The potential of exosomes derived from colorectal cancer as a biomarker

Colorectal cancer (CRC) is one of the most frequent causes of cancer death. The diagnosis and treatment for metastatic CRC and patients with drug resistance remains poor. Cancer cells characteristically produce and release exosomes, which act as a new signal pattern in the occurrence and development of tumors. Circulating exosomes constitute promising biomarkers for early diagnosis of cancer patients. However, the potential of exosomes for clinical biomarker is hampered by their variousness and multi-sources. To this aim, we set out to solve the problem of discrimination and classification of exosomes. The cell culture supernatants of CRC cells, renal cell carcinoma cells and breast cancer cells were used for isolating exosomes. Then characteristic exosomal tumor markers were explored by Roche Cobas E601 fully automated electrochemiluminescence immunoassay systems, western blot and flow cytometry analysis. The results showed that CK19 was commonly expressed in exosomes derived from colorectal cells, TAG72 was mainly expressed in exosomes of 5-FU-resistant CRC cells and CA125 in those of high metastatic CRC cells.
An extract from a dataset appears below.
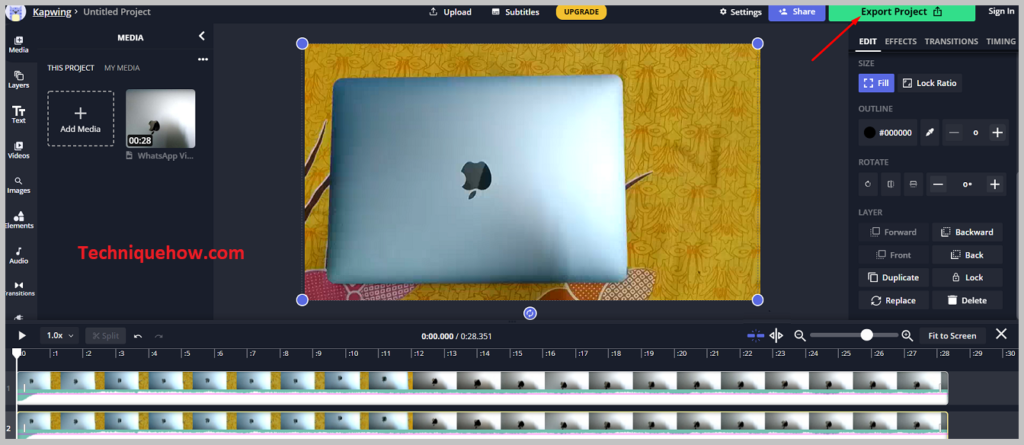Image resolution: width=1024 pixels, height=445 pixels.
Task: Click the zoom-in magnifier on timeline
Action: (907, 336)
In addition, tumor interstitial fluid derived exosomes and patients' plasma derived exosomes showed different levels of CK19, TAG72 and CA125. Collectively, these data indicated that exosomes derived CK19 is correlated with colorectal tissue. TAG72-rich exosomes indicate that CRC patients might be resistant to 5-Fluorouraci. CA125-rich exosomes might be as metastatic CRC markers. These provide a good prospect for cell exosomes as novel, non-invasive clinical tool for diagnosing CRC and predicting its progression.